* _Problem to work on_: Please present the lines from the one containing "Where should I click to: Click the empty" up to and including the one containing "The width and height of the screenshot is (500, 1084)." as a numbered list, leaving out any blank lines.

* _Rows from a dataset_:
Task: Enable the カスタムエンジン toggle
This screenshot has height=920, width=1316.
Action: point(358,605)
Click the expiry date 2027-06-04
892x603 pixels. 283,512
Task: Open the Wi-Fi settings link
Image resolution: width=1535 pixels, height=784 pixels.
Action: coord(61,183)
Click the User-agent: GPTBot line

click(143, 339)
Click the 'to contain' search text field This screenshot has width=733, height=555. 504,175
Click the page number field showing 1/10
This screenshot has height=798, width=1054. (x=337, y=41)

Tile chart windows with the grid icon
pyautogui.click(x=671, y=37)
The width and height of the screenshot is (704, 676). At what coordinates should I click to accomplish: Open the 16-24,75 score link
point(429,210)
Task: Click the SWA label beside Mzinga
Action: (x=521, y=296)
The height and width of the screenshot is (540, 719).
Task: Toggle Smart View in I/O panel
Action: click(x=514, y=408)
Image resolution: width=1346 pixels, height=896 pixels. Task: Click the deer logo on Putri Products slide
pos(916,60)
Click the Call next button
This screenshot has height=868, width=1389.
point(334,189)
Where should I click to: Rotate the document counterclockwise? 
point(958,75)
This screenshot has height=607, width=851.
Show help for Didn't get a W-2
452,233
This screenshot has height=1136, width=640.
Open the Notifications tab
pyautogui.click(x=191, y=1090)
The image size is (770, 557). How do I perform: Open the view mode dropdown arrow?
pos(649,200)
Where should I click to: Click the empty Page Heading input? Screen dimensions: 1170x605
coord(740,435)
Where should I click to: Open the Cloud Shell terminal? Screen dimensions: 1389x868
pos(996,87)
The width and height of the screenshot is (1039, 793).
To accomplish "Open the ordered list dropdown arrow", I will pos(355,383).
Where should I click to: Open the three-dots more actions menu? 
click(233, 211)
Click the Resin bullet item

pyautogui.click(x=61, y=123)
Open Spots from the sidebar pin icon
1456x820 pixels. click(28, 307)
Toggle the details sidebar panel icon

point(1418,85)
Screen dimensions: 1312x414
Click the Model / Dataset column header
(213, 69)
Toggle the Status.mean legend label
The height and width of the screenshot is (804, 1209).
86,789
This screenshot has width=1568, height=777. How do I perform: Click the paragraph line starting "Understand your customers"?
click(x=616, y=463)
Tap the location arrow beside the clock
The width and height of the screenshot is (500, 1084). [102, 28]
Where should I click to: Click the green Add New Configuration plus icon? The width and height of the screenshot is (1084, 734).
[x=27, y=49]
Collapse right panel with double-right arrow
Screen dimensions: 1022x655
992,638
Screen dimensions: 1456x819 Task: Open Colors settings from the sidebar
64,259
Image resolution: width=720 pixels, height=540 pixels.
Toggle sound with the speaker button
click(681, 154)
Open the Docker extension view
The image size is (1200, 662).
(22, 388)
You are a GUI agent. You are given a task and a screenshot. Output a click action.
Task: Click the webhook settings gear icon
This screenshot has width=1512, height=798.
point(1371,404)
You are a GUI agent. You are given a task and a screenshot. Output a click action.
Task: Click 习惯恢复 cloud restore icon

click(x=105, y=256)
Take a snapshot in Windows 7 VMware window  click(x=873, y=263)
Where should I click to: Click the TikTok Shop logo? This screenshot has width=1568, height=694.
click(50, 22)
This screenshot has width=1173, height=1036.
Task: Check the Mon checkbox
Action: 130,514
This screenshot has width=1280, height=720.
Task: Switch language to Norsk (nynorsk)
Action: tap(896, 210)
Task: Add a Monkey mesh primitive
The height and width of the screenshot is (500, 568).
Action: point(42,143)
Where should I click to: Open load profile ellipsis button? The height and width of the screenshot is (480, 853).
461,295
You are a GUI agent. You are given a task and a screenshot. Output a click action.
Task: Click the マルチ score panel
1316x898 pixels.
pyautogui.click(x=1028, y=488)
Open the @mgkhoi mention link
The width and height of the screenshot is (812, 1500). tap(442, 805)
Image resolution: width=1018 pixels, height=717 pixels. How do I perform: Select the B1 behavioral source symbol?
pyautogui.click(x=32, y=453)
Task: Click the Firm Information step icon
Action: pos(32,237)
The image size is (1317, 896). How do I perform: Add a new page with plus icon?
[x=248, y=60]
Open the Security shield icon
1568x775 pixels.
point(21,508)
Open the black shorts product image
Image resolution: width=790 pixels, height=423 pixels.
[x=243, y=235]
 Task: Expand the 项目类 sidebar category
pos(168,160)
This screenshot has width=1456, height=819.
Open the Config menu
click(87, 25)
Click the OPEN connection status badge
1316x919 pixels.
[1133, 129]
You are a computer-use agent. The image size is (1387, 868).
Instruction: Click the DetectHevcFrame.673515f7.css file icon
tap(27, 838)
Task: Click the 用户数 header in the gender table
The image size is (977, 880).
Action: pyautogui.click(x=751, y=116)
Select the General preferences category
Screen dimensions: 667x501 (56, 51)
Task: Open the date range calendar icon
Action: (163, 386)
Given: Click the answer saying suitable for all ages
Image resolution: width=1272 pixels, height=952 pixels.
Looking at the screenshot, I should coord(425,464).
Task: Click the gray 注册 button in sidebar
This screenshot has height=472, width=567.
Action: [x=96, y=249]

* _The completed task_:
1. Where should I click to: Click the empty Page Heading input? Screen dimensions: 1170x605
2. coord(740,435)
3. Where should I click to: Open the Cloud Shell terminal? Screen dimensions: 1389x868
4. pos(996,87)
5. The width and height of the screenshot is (1039, 793).
6. To accomplish "Open the ordered list dropdown arrow", I will pos(355,383).
7. Where should I click to: Open the three-dots more actions menu? 
8. click(233, 211)
9. Click the Resin bullet item
10. pyautogui.click(x=61, y=123)
11. Open Spots from the sidebar pin icon
12. 1456x820 pixels. click(28, 307)
13. Toggle the details sidebar panel icon
14. point(1418,85)
15. Screen dimensions: 1312x414
16. Click the Model / Dataset column header
17. (213, 69)
18. Toggle the Status.mean legend label
19. The height and width of the screenshot is (804, 1209).
20. 86,789
21. This screenshot has width=1568, height=777. How do I perform: Click the paragraph line starting "Understand your customers"?
22. click(x=616, y=463)
23. Tap the location arrow beside the clock
24. The width and height of the screenshot is (500, 1084). [102, 28]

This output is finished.